Start of DATA TO USE
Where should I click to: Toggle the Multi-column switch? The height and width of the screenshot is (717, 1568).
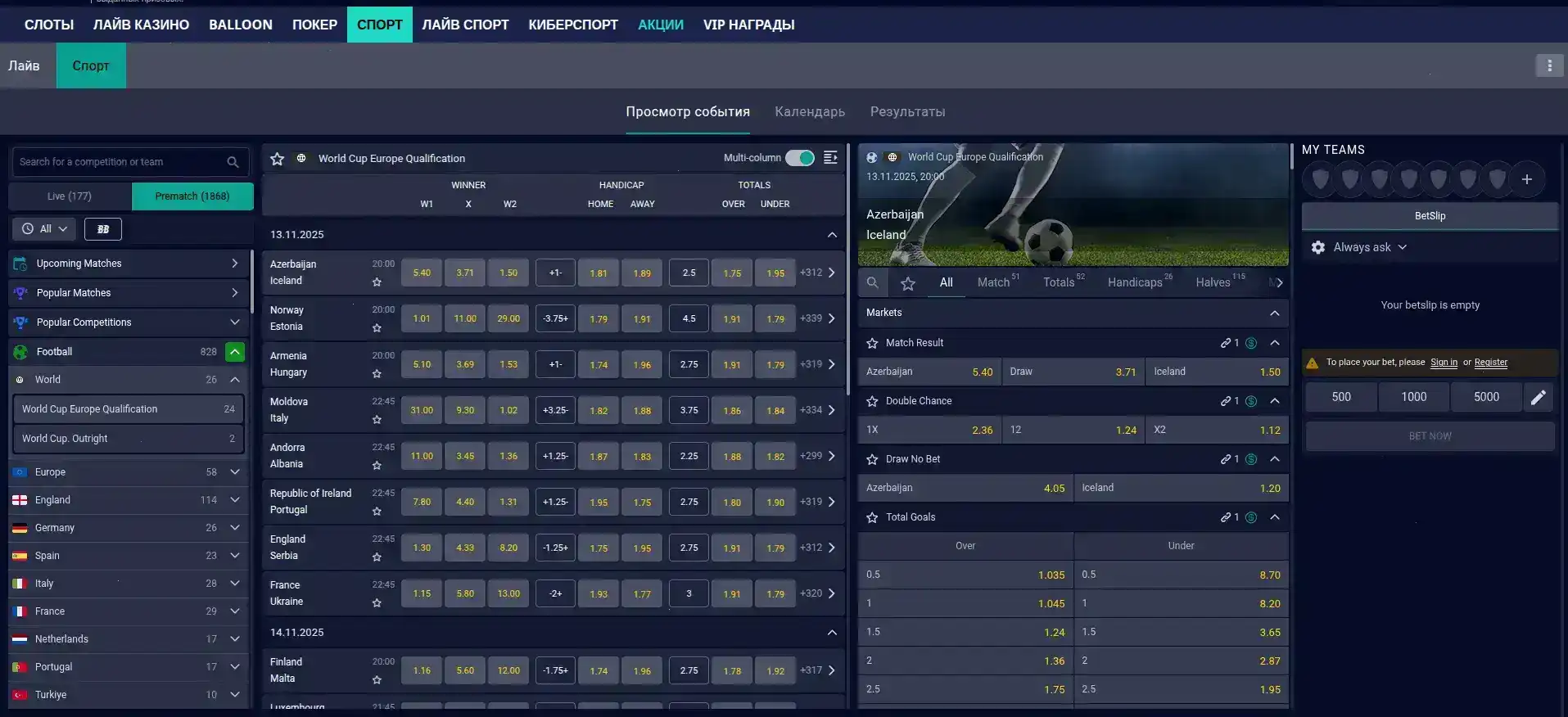(x=799, y=158)
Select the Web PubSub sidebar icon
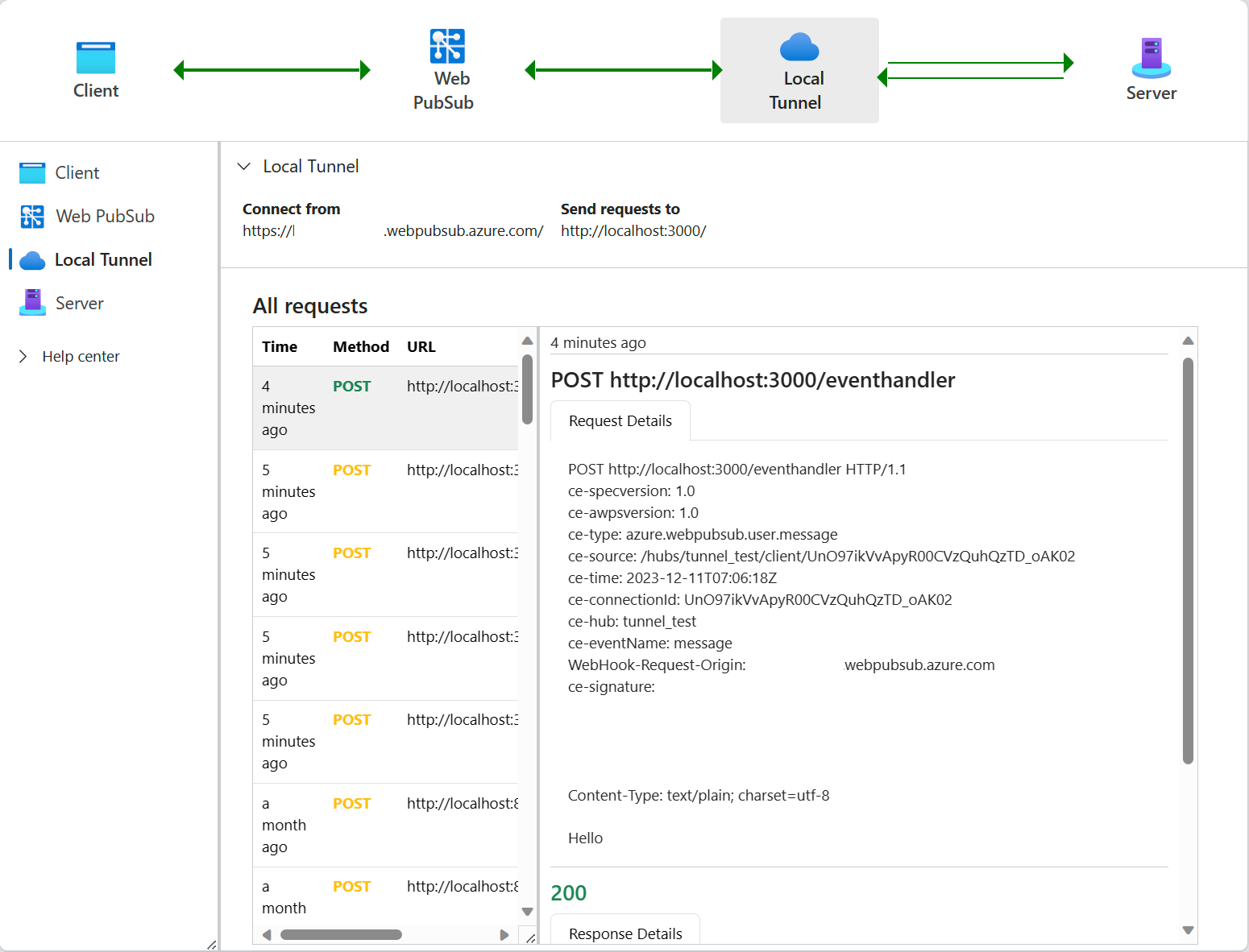This screenshot has height=952, width=1249. (x=31, y=216)
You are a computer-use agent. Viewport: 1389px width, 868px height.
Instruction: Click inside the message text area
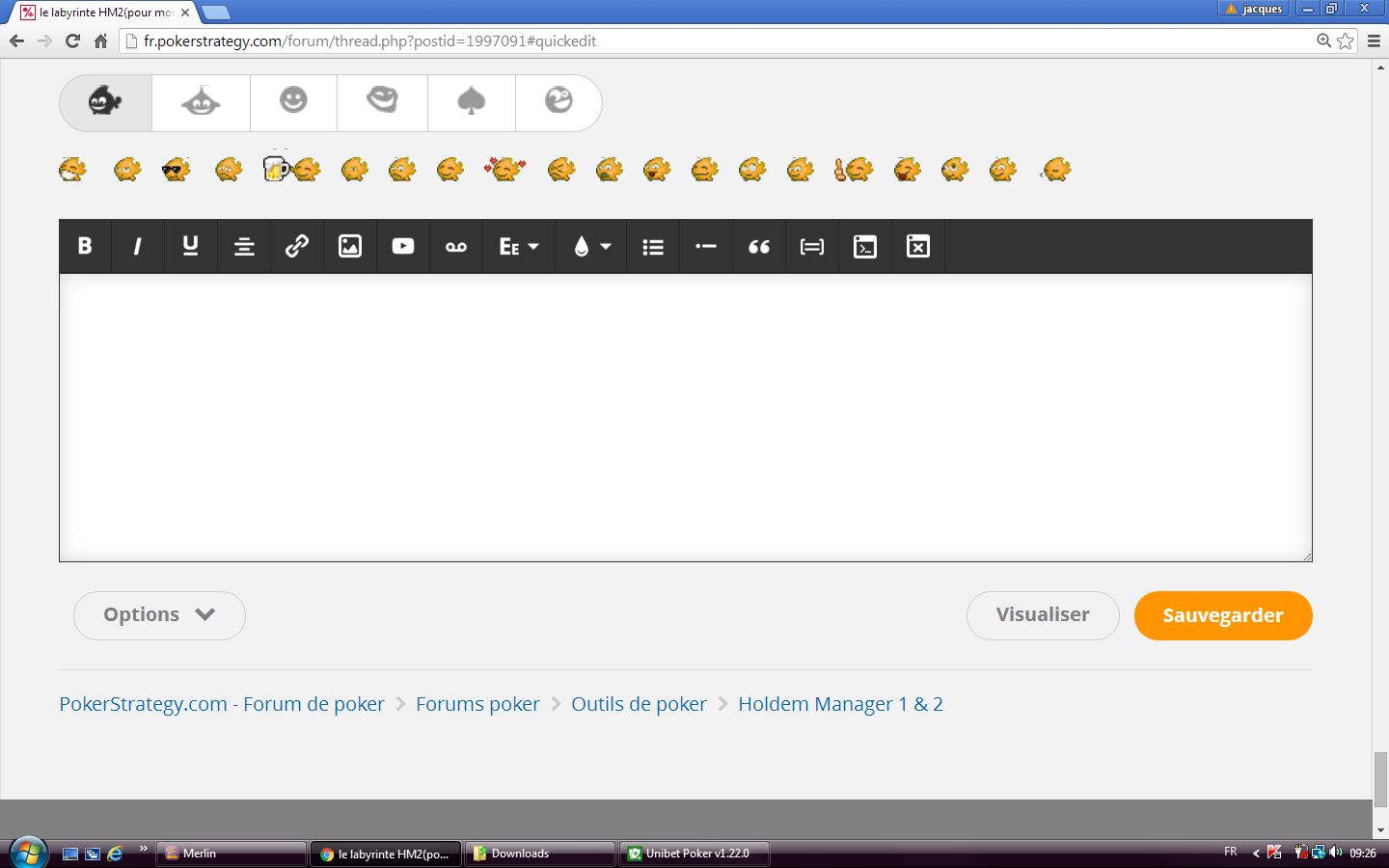tap(686, 418)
End of DATA TO USE
## ASSIGNMENT:
Set down exactly and only the lines from the line that contains "Instruction: Click inside" through the last line of the entries above, with both of those lines included and the pictures left out.

## SOLUTION:
Instruction: Click inside the message text area
tap(686, 418)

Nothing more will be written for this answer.